──────── Information provided

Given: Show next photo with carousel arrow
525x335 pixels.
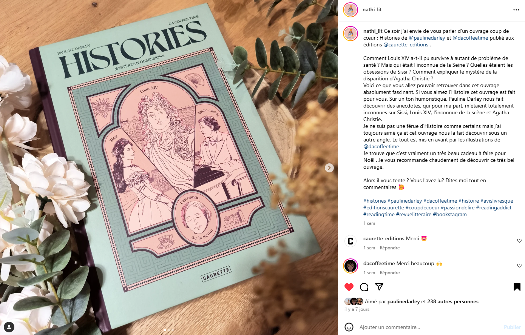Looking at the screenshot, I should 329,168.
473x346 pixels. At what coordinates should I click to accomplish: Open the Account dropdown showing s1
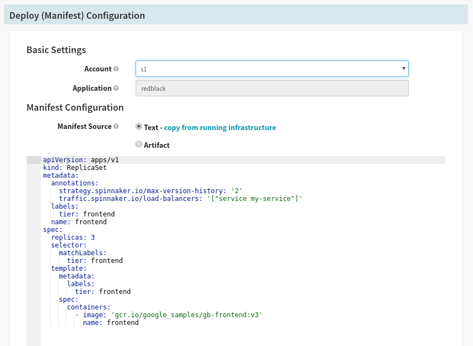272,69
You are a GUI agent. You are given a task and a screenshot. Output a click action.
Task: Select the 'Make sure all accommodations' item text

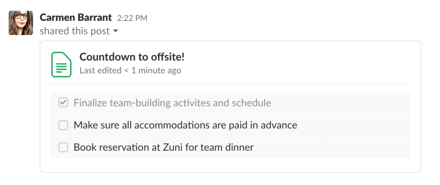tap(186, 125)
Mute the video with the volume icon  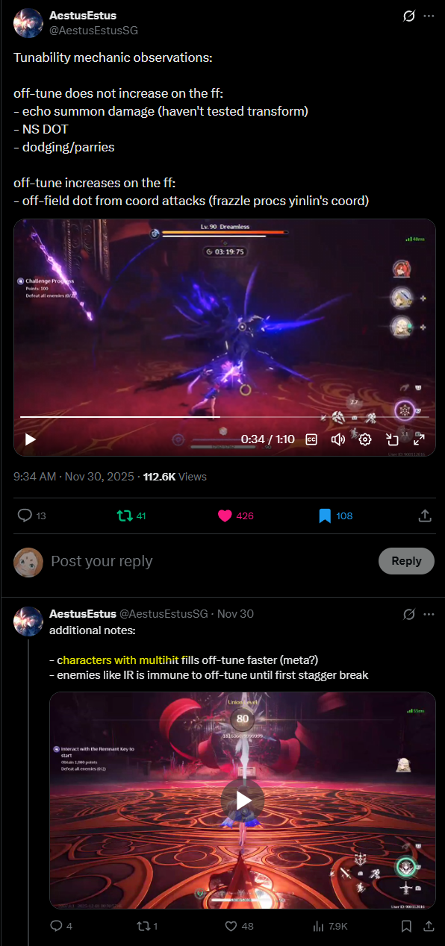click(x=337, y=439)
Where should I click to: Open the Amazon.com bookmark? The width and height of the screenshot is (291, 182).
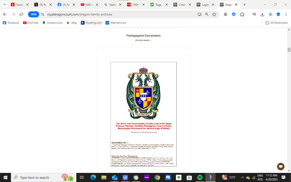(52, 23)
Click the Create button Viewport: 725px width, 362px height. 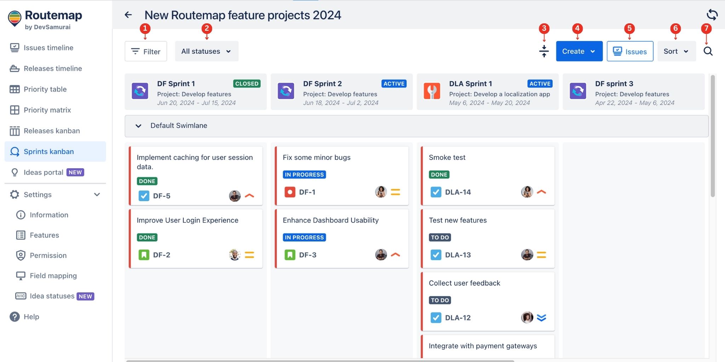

────────────────

Starting at the line that holds "Where should I" and stopping at the last line of the listing above, write out each line exactly as it appears, and omit the pictures.

Where should I click to: Open the Amazon.com bookmark? The width and height of the screenshot is (291, 182).
(52, 23)
Click the Create button Viewport: 725px width, 362px height. 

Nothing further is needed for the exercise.